TEXT SECTION
** BEGIN **
3. Synergy releases blessing

The bible talks about our struggle not being with flesh and blood, but against the spiritual forces of evil in the heavenly realms (Ephesians 6:12). This means that the real enemy is not your team member, but Satan, who comes to steal, kill and destroy. As a worship leader, it is critical to understand how to fight for your worship team in prayer against the onslaught of evil. The devil knows that if he can get your team to strive against each other, the blessing of the Lord is hindered (Psalm 133).
** END **
PROBLEM DETAILS
Extend the "Synergy releases blessing" passage on worship team unity, picking up after its final sentence. The material isn't needed.

AVAILABLE DATA
** BEGIN **
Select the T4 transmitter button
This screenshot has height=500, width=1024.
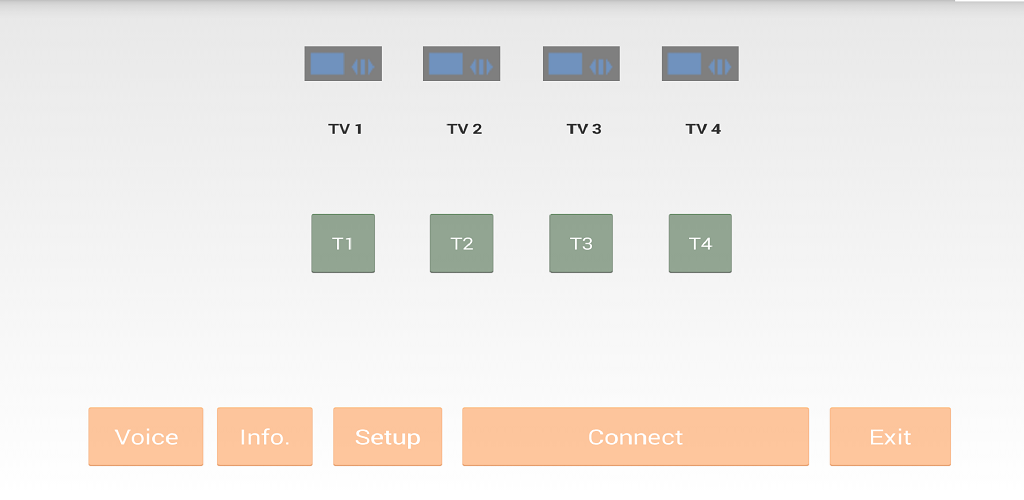pyautogui.click(x=700, y=243)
** END **
ANSWER TO THIS PROBLEM
4. Correct in love

As a leader, Christ has entrusted his most precious possession to you- his church. Love should therefore be your undergirding principle, especially when you see a team member make a mistake. The bible is full of wisdom as concerns godly correction (Galatians 6:1, Matthew 18:15-17). There is a difference between being firm in love and downright rude and mean. When the prophet Nathan received a message from the Lord concerning David’s sin, he conveyed it in a manner that resulted in David’s conviction and repentance. The goal should ultimately be to restore the individual. God does not reveal to condemn, but to redeem. Sometimes you may discern sin in the team, but how you respond to this revelation could be the making or breaking of your team. Going to the Lord with the issue and asking him for wisdom on how to handle it should be your first course of action. Sometimes the Lord will ask you to hold on to it in prayer as you become a conduit of his love to this individual. Lastly, be aware of the tone of your voice and body language as you correct a team member.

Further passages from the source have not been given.